Anxiety: Getting to the Root
Anxiety is always ready to strike up the band and come marching into our thoughts like a ticker-tape parade of terrible possibilities. Anxiety is strong enough to wrestle logic into the dust and shred love into a tattered, thread bare shadow of what it should be.
Our anxious thoughts are rooted in fear, even when that fear is unjustified.
A Hike Gone Wrong
The sun was setting, and we’d lost the trail back to where we’d left our vehicle. Because we’d lost the trail, we’d been forced to navigate much rougher terrain and my knees were shot. My steps were slow. And somewhere along the way, I dropped my cell phone. After thinking of some likely possibilities for places it might be, my husband headed back up the trail determined to find it. What should have been a pleasant day hike had taken a turn we hadn’t expected. Now I was alone in the darkening forest, and anxiety set in.

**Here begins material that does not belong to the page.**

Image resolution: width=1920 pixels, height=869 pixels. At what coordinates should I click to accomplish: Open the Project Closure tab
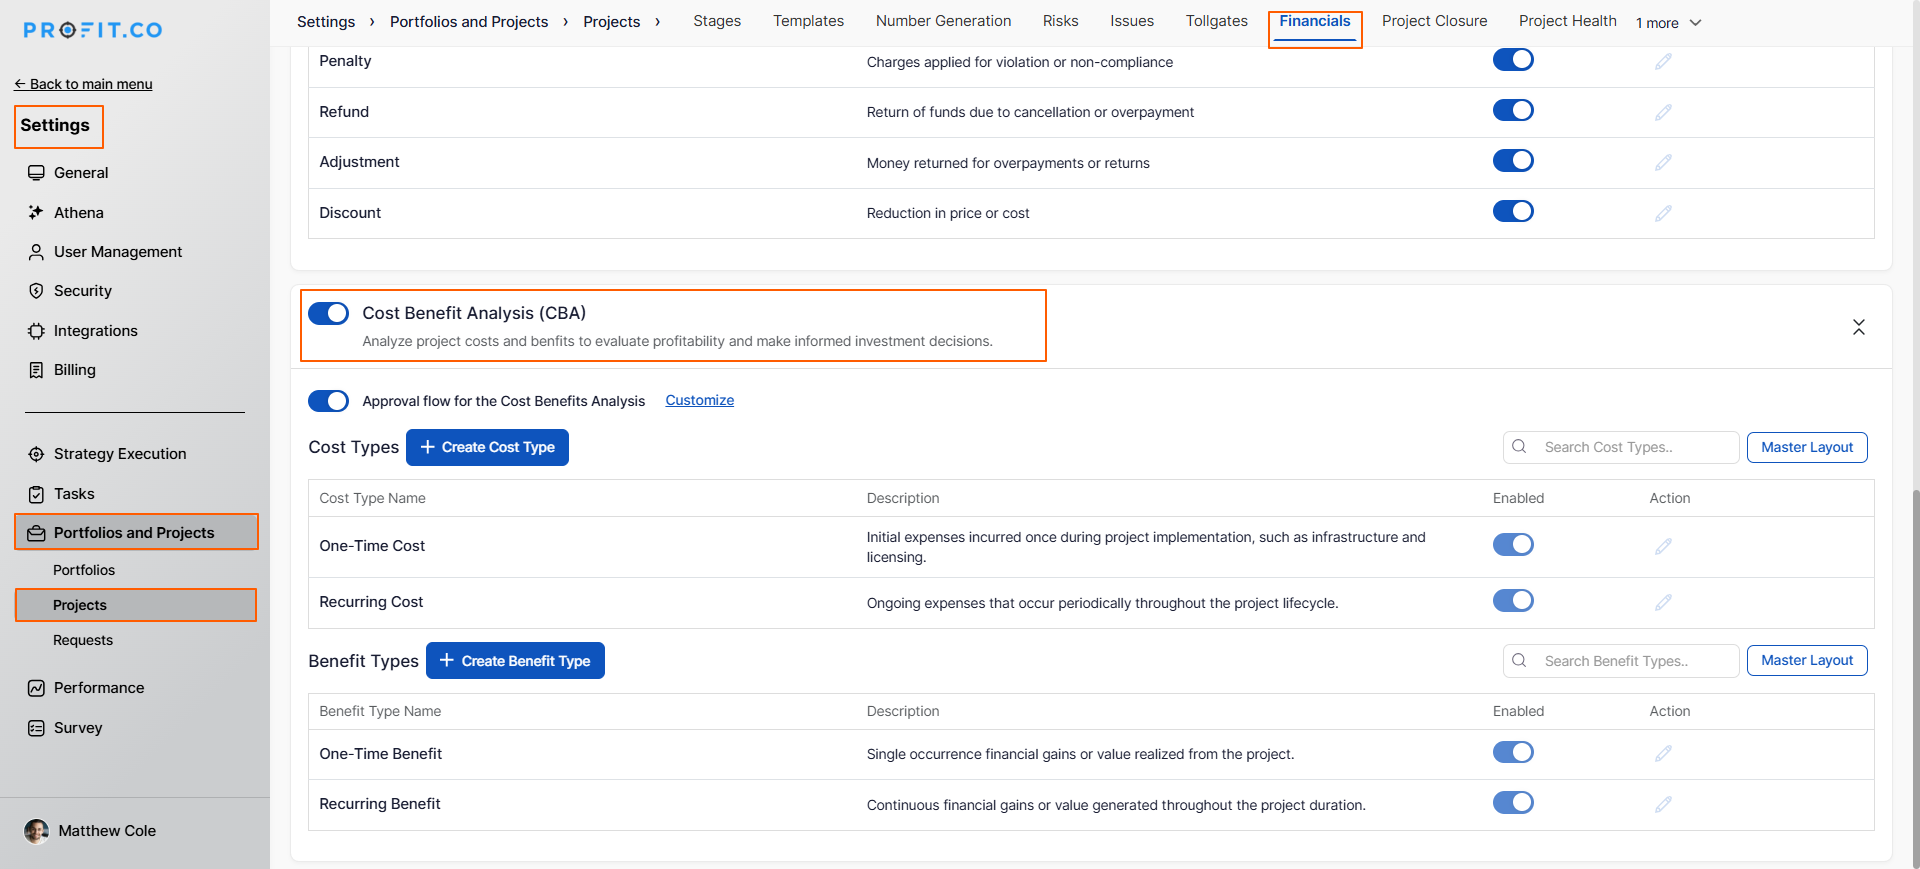1434,21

I could hear the stream that would lead us back to the parking area. I knew if I followed the sound I would eventually get there. It was fall in the mountains, so a night spent in the forest would be unpleasant, but not life threatening. I knew the odds of me and my husband getting back down safely were entirely in our favor. All those things were truth. And yet . . . anxiety became my greatest companion.

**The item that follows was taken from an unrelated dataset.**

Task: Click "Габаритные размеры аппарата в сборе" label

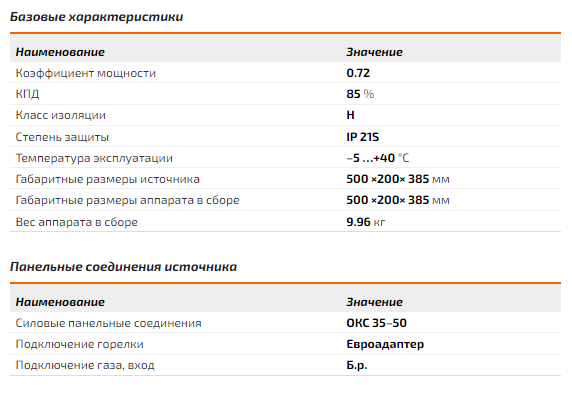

It displaced logic and reason to send me into a near panicked state of being (not a good frame of mind for handling my actual state of being). The level of anxiety I experienced was unjustified. But that’s the way anxiety works. Give it an inch and it’ll take a mile.
We are a fearful people, and our anxiety is rooted in that fear.
Life Has an Enemy
The fear of the Lord is a fountain of life, To turn one away from the snares of death. Proverbs 14:27(NKJV).
The word used for fear in this verse means reverence. In other words, when we have a proper respect for who God is, we will be sustained by the fountain of life.
Fear is not a bad thing. Misdirected fear is. Scripture tells us there is only one thing we should fear, and that fear will be to us a fountain of life.
But life has an enemy. And that enemy has a long—and successful—history of planting doubt in the hearts of men and women.
Now the serpent was more cunning than any beast of the field which the Lord God had made. And he said to the woman, “Has God indeed said, ‘You shall not eat of every tree of the garden’?” Genesis 3:1 (NKJV).
A tiny question—did God really say?
And mankind has experienced the trap of doubting the goodness of God ever since.
This is the root of our anxiety. Handed down to us from Adam and Eve is the tiny seed of doubt that lingers deep within us.
Will God really do what He says?
Does God really love me, forgive me, have plans and a purpose for me?
Can I really trust the goodness of God?
If we’re honest, we’ve all asked ourselves these questions at least once in our lives. And the answer we accept makes all the difference.
The Crucial Answer
Before we answer these questions, let us remember that God’s Word tells us the spirit of fear that causes anxiety isn’t from God.
For God has not given us a spirit of fear, but of power and of love and of a sound mind. 2 Timothy 1:7 (NKJV)
Nothing destroys our power, love, and sound mind faster and more thoroughly than anxiety.
So how do we uproot the anxiety that grows from the seed of doubt? By “bringing every thought into captivity to the obedience of Christ,” (see 2 Corinthians 10:5 NKJV).
Armed with the truth of God’s word, we take our doubts—the soil in which our anxiety grows—captive and cast them on Christ as we are instructed in 1 Peter 5:7 NKJV: “casting all your care upon Him, for He cares for you.”